Social Thoughts on Transience
Back in October one of my aunts passed away, and later that month another passed as well. This is a note I wrote to myself, and although kept private, to others as well:
With the recent passings of my two aunts I am reminded of the fact that the people we hold dear to us will come and go at different points in our lives. My auntie Yo is the most exuberant person I know, and will always remind me of how many reasons there are to laugh and smile in any situation we find ourselves in. My auntie Ellen exhibited an appreciation for life that I can only hope to share one day, and will always remind me of how much clearer things become when you focus on what you have to be grateful for. It seems unusual when thinking of the several family members who have passed in the past few years, but I recognize it is a natural and universal part of growing up. It saddens me to think that I will no longer be able to see certain members of my family, that the gatherings they usually brought to life will no longer be the same. But because this is something we all experience with the passing of loved ones, it reminds me of how fortunate we are to have all of the amazing people we know be a part of our lives in the first place. In retrospect, there is nothing we can do to prevent those we love from eventually parting with us. The only responsibility we have is to participate in their lives, to be present with the people around us and express all love and care. I am lucky to have been able to engage with my two aunts for the time that I did. And I hope they, as well as others, are able to rest well knowing that they will always be in the thoughts of the many people who love them.

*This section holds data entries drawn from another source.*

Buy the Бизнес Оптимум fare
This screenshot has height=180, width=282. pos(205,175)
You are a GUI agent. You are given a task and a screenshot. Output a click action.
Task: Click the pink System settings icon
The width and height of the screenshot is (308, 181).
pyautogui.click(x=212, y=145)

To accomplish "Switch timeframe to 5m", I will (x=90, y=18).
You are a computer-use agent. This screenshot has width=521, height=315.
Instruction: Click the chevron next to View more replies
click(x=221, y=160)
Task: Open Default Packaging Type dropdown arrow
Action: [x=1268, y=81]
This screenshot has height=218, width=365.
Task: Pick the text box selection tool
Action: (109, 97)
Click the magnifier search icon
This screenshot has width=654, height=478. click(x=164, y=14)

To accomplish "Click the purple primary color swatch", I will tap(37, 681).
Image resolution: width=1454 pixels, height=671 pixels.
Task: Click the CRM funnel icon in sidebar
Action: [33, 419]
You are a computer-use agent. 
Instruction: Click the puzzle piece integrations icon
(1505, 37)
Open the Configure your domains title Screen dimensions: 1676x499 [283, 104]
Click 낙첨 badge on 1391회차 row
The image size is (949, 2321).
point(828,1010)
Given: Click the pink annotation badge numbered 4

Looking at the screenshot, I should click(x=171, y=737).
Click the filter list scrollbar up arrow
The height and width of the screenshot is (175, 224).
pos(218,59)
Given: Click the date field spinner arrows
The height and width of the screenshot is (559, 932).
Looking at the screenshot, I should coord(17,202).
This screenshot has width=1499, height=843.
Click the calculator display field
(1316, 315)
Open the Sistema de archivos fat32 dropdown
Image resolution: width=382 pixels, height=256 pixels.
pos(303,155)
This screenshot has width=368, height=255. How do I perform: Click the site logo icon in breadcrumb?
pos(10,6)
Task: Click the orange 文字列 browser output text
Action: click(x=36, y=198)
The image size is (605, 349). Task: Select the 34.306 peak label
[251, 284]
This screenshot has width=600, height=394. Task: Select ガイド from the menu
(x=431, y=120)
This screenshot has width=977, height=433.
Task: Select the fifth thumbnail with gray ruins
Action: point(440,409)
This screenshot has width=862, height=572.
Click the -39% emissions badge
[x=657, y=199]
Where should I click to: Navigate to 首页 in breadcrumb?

I believe everything I thought two months ago: We cannot hold onto things that are transient. Every aspect of our lives is, by definition, fleeting. But this does not have to be taken with a sullen tone. We cannot make our joys last forever, or our memories last a lifetime. But we can appreciate the time we have in this life and with the people we love, and engage with the world around us in the best ways possible.
I believe that engaging with the world around us in a fulfilling manner requires a lack of judgement and a higher perspective. We tend to assign our biases, previous assumptions, or personal beliefs onto our surroundings like the automatic scan of a grocery label. Yet if we are attempting to make the most out of our present time these biases and presumptions should be given the chance to mean nothing. That is, a person or place we are dispositioned to should be given the chance to be considered in a different light.
Since most of our lives are spent in consideration of others, for good or bad, let's think of this in social terms. For example, imagine someone who has started to annoy you. Naturally, the next time you see them you will regard them in some disposition in which you expect to be annoyed. But why? No human is wholly one thing or another, and people change day to day. Our best friends are not 100% angels and our arch enemies are not 100% Donald Trump. Everyone has a back story to their daily lives. We share so many lovely experiences with the people around us, but many experiences we live are intimate or personal, and many of them rarely shared. When someone is cranky, unresponsive, or just plain out of it, it is not our right to judge them. When we ourselves are experiencing something strange, something that throws us off, would we want someone to pin our present state against us? Probably not, and even though it may be difficult to think further than our instincts in our day-to-day lives, it is important that we do.
This is something I hope to practice daily - mindful consideration of circumstance and transience. Not only might it benefit the world around us, but our experiences in life at large. I think the bottom line is that we can always think about others more, compassionately and on terms that are less self-serving, even if we already believe that we think about others more than ourselves.